→ Records to use:
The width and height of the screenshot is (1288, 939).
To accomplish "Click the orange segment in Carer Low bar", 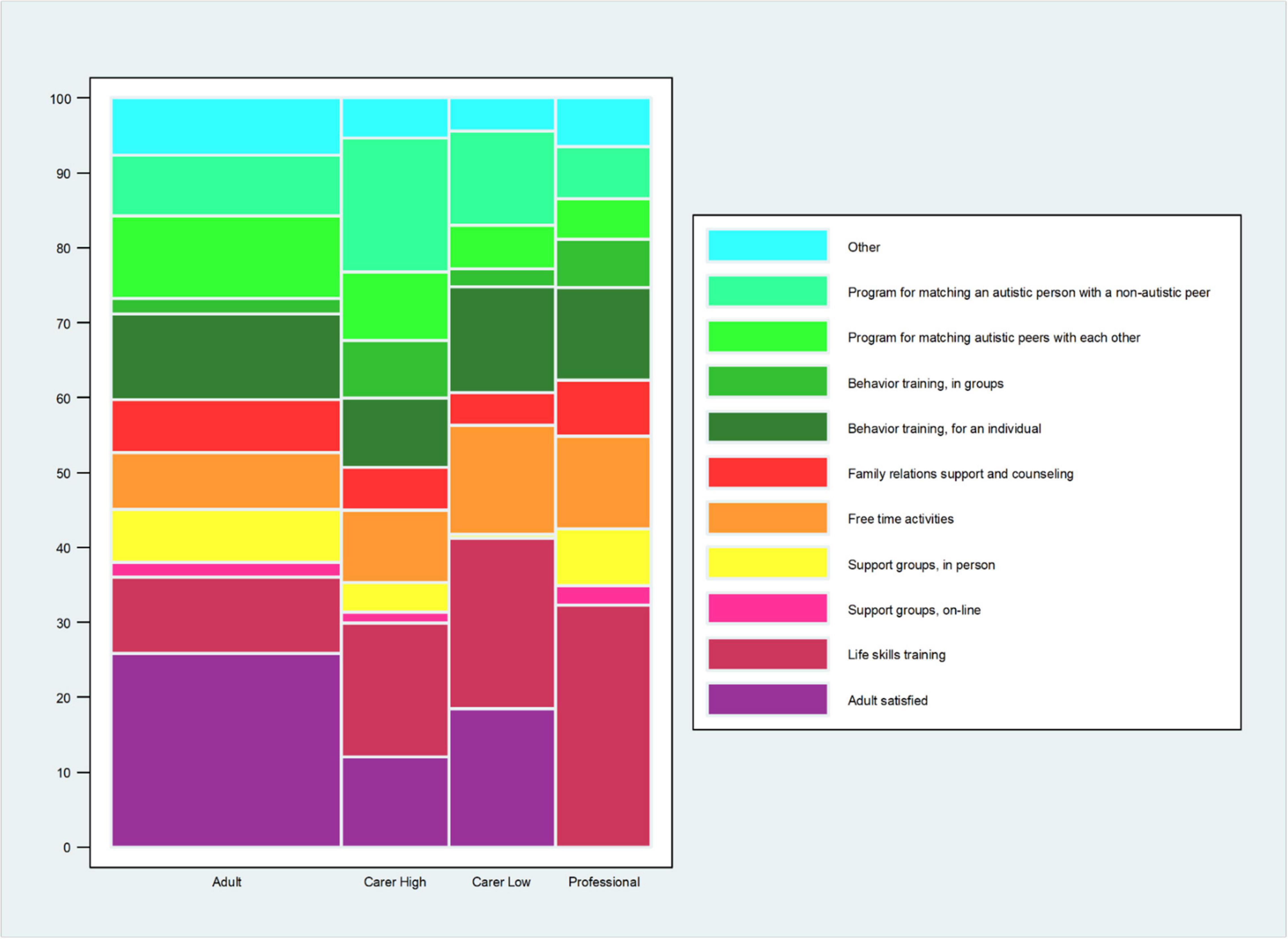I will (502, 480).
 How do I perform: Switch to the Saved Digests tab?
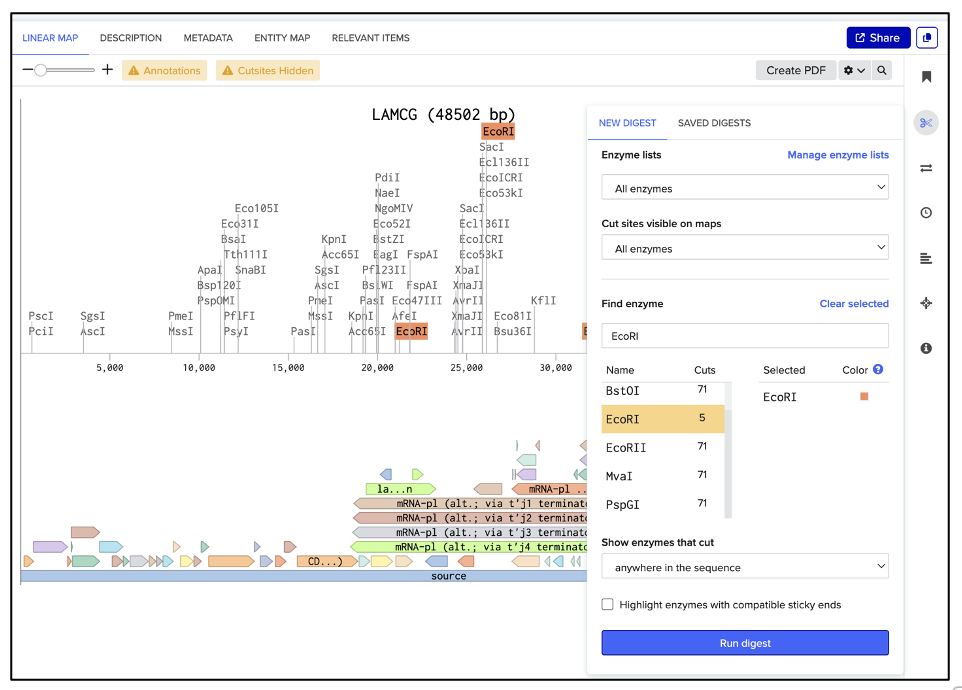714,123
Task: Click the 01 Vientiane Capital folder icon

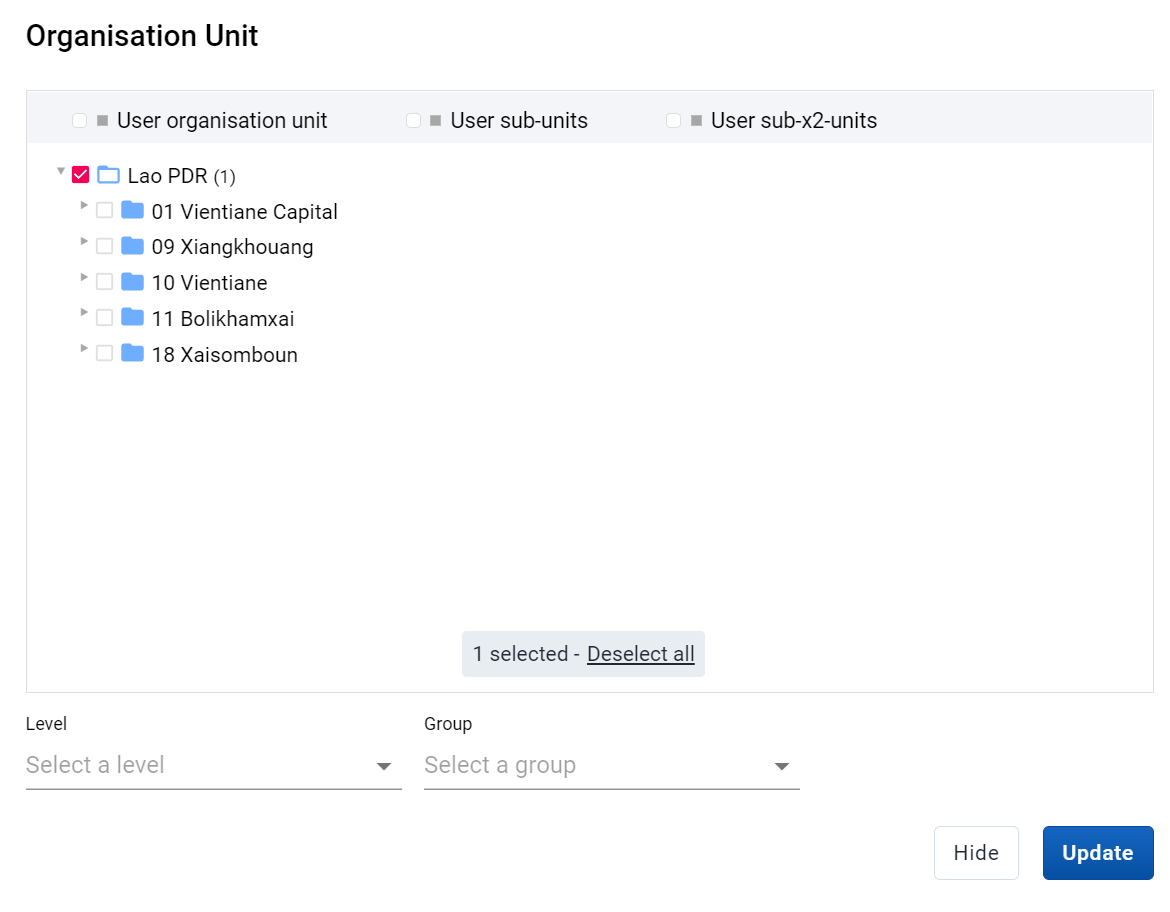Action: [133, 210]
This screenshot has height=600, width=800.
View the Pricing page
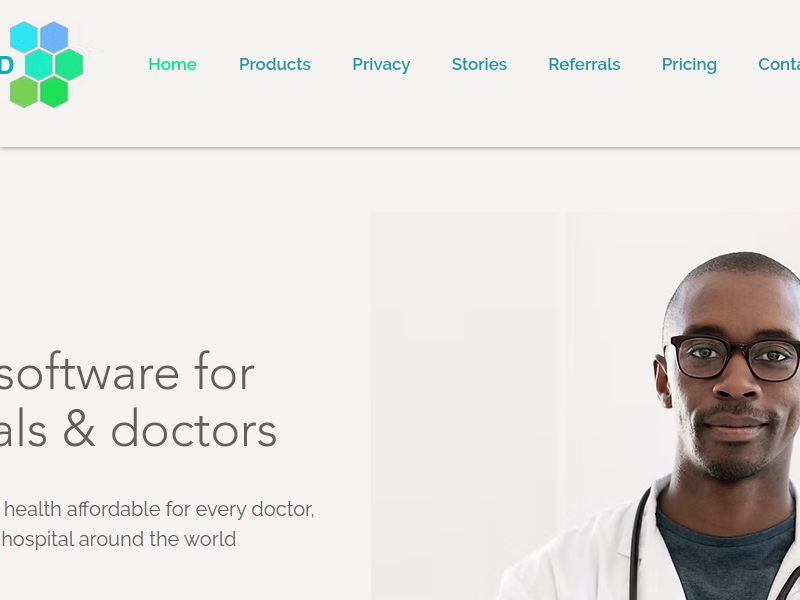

→ Problem requirements:
When a line in the listing has the word "height", return that line.

→ Expected answer:
The width and height of the screenshot is (1288, 939).
This screenshot has height=600, width=800.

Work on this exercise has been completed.